Doctor of Philosophy

First Advisor

James Pringle

Second Advisor

James E Byers

Third Advisor

Thomas Lippmann

Abstract

The dispersal of larvae plays an important role in determining the distribution of benthic meroplanktonic organisms in the coastal ocean. The work presented in this defense uses biophysical modeling approaches to examine the interaction of larval dispersal with coastal circulation and the impact of these interactions on contemporary coastal biogeography at global scales.I begin by presenting a novel method for validating numerical dispersal estimates against drifter observations from the Global Drifter Program. We find that median dispersal estimates match observations to within 5 percent, while model estimates underpredict the spread of drifters around this median by between 30 and 50 percent. These validated Lagrangian particle trajectories are then used to model surface dispersal and larval connectivity in the coastal ocean at global scales.
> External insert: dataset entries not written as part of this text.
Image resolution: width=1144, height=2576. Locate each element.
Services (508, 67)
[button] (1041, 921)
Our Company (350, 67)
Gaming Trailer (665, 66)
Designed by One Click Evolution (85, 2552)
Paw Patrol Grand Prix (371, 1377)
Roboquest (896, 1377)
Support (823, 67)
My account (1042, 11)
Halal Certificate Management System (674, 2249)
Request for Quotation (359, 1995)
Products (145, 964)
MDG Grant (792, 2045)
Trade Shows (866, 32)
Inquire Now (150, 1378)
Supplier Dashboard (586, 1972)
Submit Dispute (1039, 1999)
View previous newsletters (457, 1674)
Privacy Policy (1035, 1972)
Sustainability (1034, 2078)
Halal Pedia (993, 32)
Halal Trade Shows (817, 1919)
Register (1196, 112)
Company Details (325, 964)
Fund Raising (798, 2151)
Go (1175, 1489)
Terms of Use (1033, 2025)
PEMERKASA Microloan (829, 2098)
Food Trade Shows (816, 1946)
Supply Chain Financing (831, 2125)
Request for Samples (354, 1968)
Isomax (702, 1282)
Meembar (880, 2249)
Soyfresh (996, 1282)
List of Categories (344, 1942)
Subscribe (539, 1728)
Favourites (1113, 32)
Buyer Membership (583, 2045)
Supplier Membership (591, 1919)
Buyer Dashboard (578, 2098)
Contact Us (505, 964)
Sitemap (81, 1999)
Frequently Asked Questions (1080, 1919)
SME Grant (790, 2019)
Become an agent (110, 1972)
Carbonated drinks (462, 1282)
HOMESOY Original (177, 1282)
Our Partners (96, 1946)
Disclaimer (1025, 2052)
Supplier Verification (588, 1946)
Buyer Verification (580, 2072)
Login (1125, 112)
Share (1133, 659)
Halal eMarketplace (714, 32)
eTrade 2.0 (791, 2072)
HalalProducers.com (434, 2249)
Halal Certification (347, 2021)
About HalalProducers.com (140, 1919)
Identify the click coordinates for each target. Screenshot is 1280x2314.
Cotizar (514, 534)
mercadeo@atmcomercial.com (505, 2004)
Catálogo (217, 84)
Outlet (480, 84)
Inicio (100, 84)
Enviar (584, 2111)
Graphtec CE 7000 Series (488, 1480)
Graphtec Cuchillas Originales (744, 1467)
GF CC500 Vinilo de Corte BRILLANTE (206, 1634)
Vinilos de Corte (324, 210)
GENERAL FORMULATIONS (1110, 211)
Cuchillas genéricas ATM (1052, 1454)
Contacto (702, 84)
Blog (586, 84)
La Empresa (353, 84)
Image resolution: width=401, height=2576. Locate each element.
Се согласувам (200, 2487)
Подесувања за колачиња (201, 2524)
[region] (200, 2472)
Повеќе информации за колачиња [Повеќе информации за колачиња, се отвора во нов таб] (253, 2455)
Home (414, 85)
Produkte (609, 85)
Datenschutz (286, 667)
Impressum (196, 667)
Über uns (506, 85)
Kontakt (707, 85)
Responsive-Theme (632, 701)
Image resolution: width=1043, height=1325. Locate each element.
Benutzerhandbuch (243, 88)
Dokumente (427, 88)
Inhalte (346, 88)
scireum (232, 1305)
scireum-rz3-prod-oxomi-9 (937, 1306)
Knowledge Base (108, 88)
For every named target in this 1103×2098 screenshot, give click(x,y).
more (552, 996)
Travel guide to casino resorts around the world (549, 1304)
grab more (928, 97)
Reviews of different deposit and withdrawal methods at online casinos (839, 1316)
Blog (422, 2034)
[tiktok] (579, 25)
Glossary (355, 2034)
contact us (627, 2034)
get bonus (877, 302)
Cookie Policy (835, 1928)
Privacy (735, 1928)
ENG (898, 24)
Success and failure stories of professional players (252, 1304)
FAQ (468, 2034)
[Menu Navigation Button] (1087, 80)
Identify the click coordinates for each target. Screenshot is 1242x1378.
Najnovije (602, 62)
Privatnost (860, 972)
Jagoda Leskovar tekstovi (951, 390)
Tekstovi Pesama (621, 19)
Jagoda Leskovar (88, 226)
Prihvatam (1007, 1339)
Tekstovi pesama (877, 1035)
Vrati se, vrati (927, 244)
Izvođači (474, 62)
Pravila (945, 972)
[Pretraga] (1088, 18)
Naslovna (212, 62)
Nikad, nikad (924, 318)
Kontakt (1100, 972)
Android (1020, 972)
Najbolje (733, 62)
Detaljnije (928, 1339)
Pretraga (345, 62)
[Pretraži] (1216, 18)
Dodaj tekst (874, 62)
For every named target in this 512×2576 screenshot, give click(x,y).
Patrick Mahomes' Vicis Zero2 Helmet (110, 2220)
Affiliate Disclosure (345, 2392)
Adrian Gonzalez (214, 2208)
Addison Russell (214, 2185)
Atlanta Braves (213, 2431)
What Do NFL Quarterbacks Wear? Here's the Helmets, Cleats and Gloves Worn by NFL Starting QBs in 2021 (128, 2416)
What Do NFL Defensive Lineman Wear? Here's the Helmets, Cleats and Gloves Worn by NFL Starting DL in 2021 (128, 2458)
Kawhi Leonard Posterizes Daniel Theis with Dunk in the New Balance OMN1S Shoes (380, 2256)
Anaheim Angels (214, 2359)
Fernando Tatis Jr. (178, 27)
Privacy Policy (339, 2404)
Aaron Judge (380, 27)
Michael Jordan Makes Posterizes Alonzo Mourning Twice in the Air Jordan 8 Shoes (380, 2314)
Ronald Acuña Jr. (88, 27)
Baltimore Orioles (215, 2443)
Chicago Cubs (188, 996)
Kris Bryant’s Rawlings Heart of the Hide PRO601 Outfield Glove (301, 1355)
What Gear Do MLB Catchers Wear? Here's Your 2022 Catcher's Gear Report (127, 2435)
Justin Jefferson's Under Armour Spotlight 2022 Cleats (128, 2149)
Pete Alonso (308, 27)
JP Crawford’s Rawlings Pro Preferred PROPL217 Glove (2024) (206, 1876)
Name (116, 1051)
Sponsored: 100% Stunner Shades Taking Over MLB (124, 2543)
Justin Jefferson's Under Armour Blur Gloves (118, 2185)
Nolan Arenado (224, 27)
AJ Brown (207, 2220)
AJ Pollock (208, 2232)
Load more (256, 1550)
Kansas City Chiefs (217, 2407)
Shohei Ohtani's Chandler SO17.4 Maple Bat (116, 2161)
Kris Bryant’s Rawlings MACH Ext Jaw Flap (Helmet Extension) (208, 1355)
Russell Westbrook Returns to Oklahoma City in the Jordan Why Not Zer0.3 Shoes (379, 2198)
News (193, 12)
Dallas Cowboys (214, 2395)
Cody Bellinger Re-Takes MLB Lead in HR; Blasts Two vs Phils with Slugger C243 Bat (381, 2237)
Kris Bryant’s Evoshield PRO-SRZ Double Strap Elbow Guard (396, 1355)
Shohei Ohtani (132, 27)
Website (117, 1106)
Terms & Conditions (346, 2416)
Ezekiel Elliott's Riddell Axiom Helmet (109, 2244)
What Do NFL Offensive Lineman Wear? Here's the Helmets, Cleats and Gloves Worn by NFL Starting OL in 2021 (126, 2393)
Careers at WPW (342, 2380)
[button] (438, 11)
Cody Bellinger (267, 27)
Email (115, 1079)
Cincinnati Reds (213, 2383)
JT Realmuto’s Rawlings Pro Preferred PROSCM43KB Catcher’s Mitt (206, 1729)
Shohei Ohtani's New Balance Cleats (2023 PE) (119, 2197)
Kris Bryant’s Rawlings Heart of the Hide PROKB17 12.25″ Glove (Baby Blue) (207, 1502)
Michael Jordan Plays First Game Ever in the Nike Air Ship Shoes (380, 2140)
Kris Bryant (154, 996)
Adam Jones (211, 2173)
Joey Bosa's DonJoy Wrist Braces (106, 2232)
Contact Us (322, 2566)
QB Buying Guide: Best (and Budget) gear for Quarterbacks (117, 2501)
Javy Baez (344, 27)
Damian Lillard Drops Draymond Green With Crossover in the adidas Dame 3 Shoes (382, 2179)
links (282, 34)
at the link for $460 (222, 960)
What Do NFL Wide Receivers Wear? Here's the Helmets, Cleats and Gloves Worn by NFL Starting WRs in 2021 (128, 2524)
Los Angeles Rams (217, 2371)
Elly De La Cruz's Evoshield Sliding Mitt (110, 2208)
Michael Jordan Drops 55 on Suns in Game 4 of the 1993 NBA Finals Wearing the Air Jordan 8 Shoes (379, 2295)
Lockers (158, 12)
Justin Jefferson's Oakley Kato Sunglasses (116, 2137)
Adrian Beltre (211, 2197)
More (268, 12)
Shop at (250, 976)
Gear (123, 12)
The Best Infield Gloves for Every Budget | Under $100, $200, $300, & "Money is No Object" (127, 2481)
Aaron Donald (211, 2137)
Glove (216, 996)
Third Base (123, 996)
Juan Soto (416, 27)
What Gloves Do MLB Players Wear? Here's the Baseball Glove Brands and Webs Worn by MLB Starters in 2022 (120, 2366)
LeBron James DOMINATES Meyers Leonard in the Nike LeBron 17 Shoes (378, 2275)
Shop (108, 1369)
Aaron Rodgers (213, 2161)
These simple estimates of dispersal are shown to be sufficient to predict the location of a significant number of observed shelf biogeographic boundaries around the world. In the last chapter, I focus on vertical behavior, larval dispersal, and biogeographic structure on the west coast of North and Central America. The interaction of vertical behavior and cross-shelf flow is shown to play a role in setting the location of biogeographic boundaries and landscapes of relative fitness. Finally, model results are compared to observed biogeography and the distribution of species with known vertical behaviors to find where model results are consistent with observations.